EXERCISE DETAILS – Return, unchanged, the rows from the line containing "Given: Open Settings gear in sidebar" through the line containing "Action: (49, 651)", both of those lines included.

RECORDS FOR THE TASK –

+++

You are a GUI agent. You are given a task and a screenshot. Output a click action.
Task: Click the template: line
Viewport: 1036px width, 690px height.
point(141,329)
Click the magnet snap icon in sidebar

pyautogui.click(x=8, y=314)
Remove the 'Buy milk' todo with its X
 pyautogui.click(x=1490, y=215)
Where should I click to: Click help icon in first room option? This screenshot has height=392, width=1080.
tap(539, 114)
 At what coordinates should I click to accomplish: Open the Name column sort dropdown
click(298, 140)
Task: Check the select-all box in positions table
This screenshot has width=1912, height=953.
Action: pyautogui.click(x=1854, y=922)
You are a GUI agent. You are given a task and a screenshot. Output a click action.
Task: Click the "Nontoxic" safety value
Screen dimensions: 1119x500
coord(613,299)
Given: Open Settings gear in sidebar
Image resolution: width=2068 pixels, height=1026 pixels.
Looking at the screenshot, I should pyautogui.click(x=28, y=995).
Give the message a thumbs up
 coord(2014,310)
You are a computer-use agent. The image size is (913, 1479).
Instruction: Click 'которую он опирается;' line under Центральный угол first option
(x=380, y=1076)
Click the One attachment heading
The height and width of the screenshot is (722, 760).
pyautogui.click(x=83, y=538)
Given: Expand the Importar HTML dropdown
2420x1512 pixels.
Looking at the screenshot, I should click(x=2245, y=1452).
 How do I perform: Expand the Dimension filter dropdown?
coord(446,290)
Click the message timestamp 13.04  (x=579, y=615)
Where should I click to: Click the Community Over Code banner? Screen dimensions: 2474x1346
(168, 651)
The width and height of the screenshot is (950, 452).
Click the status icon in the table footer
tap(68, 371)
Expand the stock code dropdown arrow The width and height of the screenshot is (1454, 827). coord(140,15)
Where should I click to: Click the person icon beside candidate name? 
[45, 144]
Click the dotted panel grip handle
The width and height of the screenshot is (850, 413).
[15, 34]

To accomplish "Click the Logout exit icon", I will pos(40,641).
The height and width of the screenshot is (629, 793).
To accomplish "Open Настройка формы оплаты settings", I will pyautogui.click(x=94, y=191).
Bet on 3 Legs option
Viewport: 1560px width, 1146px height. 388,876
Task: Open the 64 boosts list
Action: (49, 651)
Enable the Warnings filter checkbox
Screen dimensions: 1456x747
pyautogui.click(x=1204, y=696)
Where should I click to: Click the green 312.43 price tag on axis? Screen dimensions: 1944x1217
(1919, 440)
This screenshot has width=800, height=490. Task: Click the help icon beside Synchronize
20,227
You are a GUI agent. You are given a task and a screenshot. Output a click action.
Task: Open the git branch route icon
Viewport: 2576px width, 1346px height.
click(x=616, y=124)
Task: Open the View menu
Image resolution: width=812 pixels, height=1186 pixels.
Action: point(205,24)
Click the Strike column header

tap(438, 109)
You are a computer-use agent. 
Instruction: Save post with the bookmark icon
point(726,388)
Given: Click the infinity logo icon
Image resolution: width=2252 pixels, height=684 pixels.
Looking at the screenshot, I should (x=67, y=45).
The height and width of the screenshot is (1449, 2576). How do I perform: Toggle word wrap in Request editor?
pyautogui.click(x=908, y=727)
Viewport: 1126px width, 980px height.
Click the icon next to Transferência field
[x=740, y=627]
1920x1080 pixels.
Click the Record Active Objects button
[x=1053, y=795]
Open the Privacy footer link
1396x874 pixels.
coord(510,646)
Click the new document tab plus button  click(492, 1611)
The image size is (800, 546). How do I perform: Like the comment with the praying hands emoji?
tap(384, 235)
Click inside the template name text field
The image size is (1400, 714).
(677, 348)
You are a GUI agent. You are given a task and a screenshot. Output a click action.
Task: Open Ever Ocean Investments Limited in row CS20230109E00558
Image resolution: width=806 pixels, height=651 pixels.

+++

OUTPUT BELOW –
Given: Open Settings gear in sidebar
Image resolution: width=2068 pixels, height=1026 pixels.
Looking at the screenshot, I should pyautogui.click(x=28, y=995).
Give the message a thumbs up
 coord(2014,310)
You are a computer-use agent. The image size is (913, 1479).
Instruction: Click 'которую он опирается;' line under Центральный угол first option
(x=380, y=1076)
Click the One attachment heading
The height and width of the screenshot is (722, 760).
pyautogui.click(x=83, y=538)
Given: Expand the Importar HTML dropdown
2420x1512 pixels.
Looking at the screenshot, I should click(x=2245, y=1452).
 How do I perform: Expand the Dimension filter dropdown?
coord(446,290)
Click the message timestamp 13.04  (x=579, y=615)
Where should I click to: Click the Community Over Code banner? Screen dimensions: 2474x1346
(168, 651)
The width and height of the screenshot is (950, 452).
Click the status icon in the table footer
tap(68, 371)
Expand the stock code dropdown arrow The width and height of the screenshot is (1454, 827). coord(140,15)
Where should I click to: Click the person icon beside candidate name? 
[45, 144]
Click the dotted panel grip handle
The width and height of the screenshot is (850, 413).
[15, 34]

To accomplish "Click the Logout exit icon", I will pos(40,641).
The height and width of the screenshot is (629, 793).
To accomplish "Open Настройка формы оплаты settings", I will pyautogui.click(x=94, y=191).
Bet on 3 Legs option
Viewport: 1560px width, 1146px height. 388,876
Task: Open the 64 boosts list
Action: (49, 651)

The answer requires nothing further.